Ayam yang Tak Pernah Bertelur


"Barang itu seperti ayam goreng di brosur: kelihatan enak, tapi tak pernah datang."

Begitu kata Vita Theresia. Senyum kecutnya mengendap di antara kata-kata yang tak sepenuhnya ingin membela, tapi juga tak sudi jadi tertuduh sendirian.

Di negeri yang kenyang dengan akal licin, ayam bisa jadi metafora. Ia bisa dipotong, dikuliti, dijual, bahkan digandakan—di atas kertas. Tapi bagaimana jika ayam itu tak pernah benar-benar ada?

Kisah ini bermula dari sekumpulan angka dan nota: ayam boneless dada (BLD), jumlah tonase, invoice dari vendor ke BUMD bernama PT Bandung Daya Sentosa (BDS), lalu tagihan dari PT Triboga Pangan Raya kepada BDS, dan ujungnya: nihil. Tak ada pembayaran, tak ada daging, hanya lembaran-lembaran keterangan yang perlahan berubah jadi tudingan.

Vita Theresia, direktur PT Triboga, memosisikan diri sebagai korban. Dalam struktur narasi yang ia bangun, perusahaannya adalah pihak yang dikhianati. Tapi kita tahu, dalam kisah korupsi yang licin seperti minyak goreng bekas, siapa korban dan siapa pelaku kadang tak dibedakan oleh hakim, tapi oleh siapa yang lebih dahulu mengadu.

"Kami ditagih atas barang yang kami rasa tidak pernah datang," katanya. Kalimat itu bukan hanya pernyataan, tapi semacam absurditas kontemporer. Ini Indonesia, negeri di mana ayam bisa hadir tanpa bulu, tanpa daging, hanya dalam bentuk boneless yang bahkan tak tercium baunya di dapur rumah warga.

BUMD yang harusnya menopang ekonomi daerah, dalam skema ini, seperti terjebak dalam lelucon administratif: membeli sesuatu yang tak ada, membayar yang tak dikirim, dan melibatkan rekanan yang kemudian saling menggugat. PT BDS tak membayar, PT Triboga tak sanggup membayar vendor, dan vendor akhirnya menyeret Vita ke kantor polisi. Ini seperti sandiwara berjudul Ayam yang Tak Pernah Bertelur.

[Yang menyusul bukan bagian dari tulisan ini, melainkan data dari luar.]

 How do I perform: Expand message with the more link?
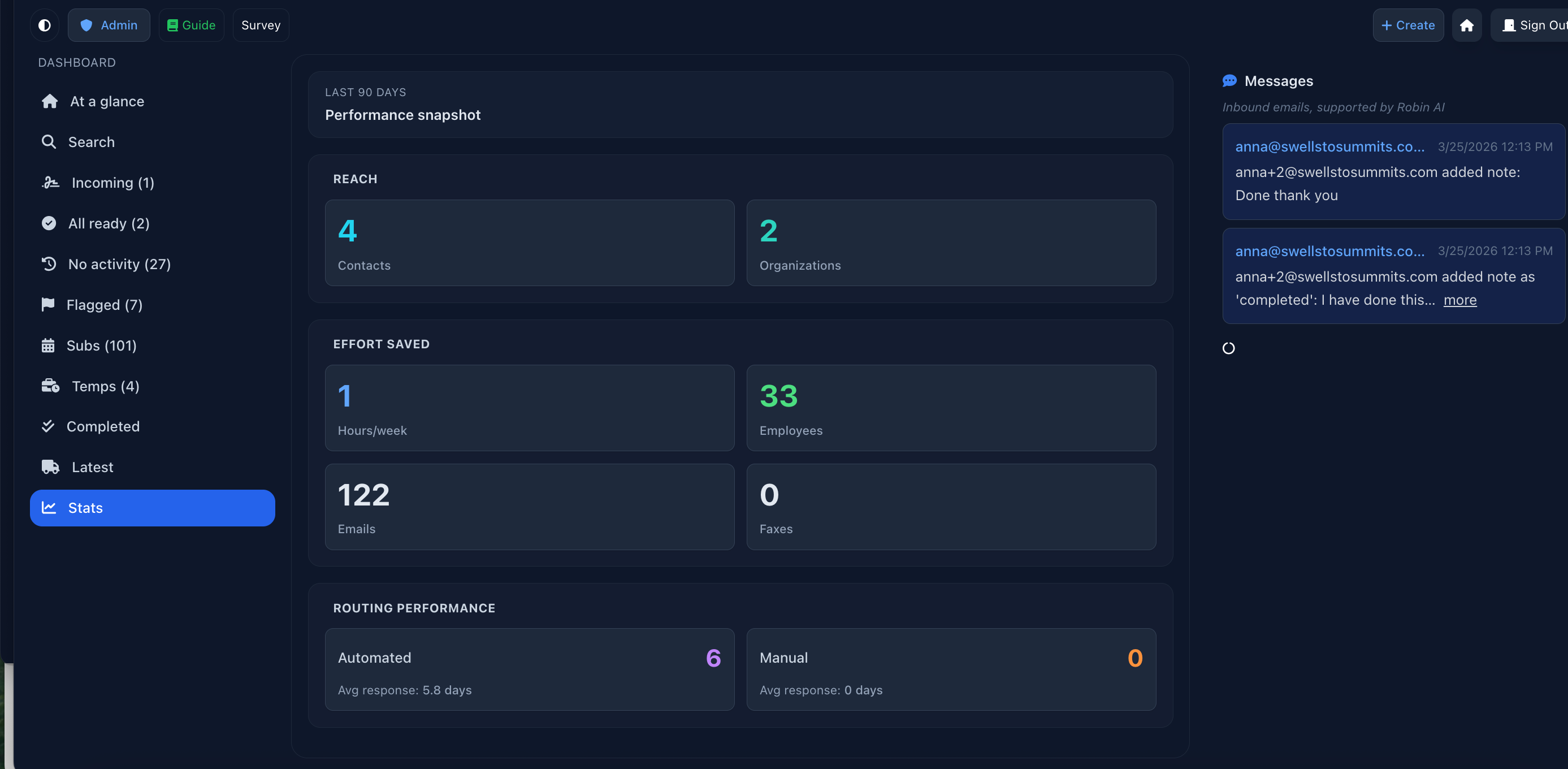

VT menggugat balik. Lapor ke kejaksaan. Menyebut skema ini penuh "aroma amis". Menyeret nama Bupati Kabupaten Bandung, yang secara struktural memang pemegang kendali atas BUMD tersebut. Tapi siapa yang memegang kendali atas ilusi ini?

Seperti biasa, dalam skandal bernuansa daerah, suara Bupati menghilang lebih cepat daripada harapan warganya. Sejak nama sang kepala daerah disebut, tak ada klarifikasi. Tak ada bantahan. Hanya keheningan—seperti etalase kosong yang dulu pernah memajang brosur ayam goreng renyah itu.

Dalam peta besar korupsi Indonesia, skandal ini mungkin tampak kecil. Tapi justru karena ia kecil, ia memperlihatkan wajah paling jujur dari penyakit kita: pengadaan barang yang tak pernah datang, kerja sama yang lebih mirip transaksi rasa percaya palsu, dan sistem pengawasan yang lumpuh sejak niat awal disepakati di meja makan yang mungkin sudah lama tak punya ayam sungguhan.

Vita menutup keterangannya dengan kalimat yang nyaris sarkastik:

"Kalau ayamnya fiktif, masa bayarnya nyata?"

Ironi itu tak perlu dijelaskan. Ia sudah cukup bicara sendiri. Seperti puisi pendek yang berisi keluhan panjang. Di negeri ini, kejujuran adalah komoditas yang lebih langka daripada ayam BLD. Kita pernah belajar bahwa ayam bisa bertelur emas dalam dongeng. Tapi di Bandung, ayamnya bahkan tak pernah muncul—dan jejak telurnya cuma ada di kuitansi.

Dan di sinilah kita: menatap dokumen, menduga siapa pembohong, siapa penadah, siapa pencuci tangan. Sementara ayam itu sendiri? Entah pergi ke mana. Mungkin ia tak pernah ada sejak awal.